[Dataset entries]
[Begin]
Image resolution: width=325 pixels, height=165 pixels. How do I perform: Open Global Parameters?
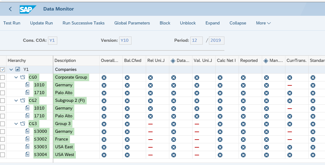click(132, 23)
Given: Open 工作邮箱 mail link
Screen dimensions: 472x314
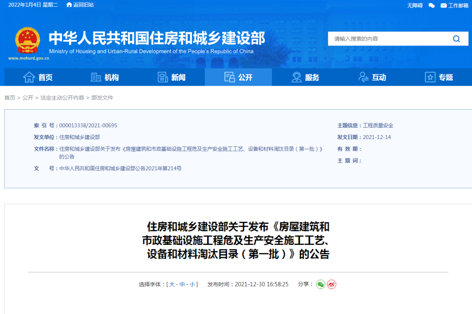Looking at the screenshot, I should pos(454,5).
[End]
| WHAT THIS TASK INVOLVES |
Pull out every line in the records above that contains the string "Open", matching its capitalization exactly, and list those lines.

| RESPONSE |
Image resolution: width=325 pixels, height=165 pixels. How do I perform: Open Global Parameters?
Given: Open 工作邮箱 mail link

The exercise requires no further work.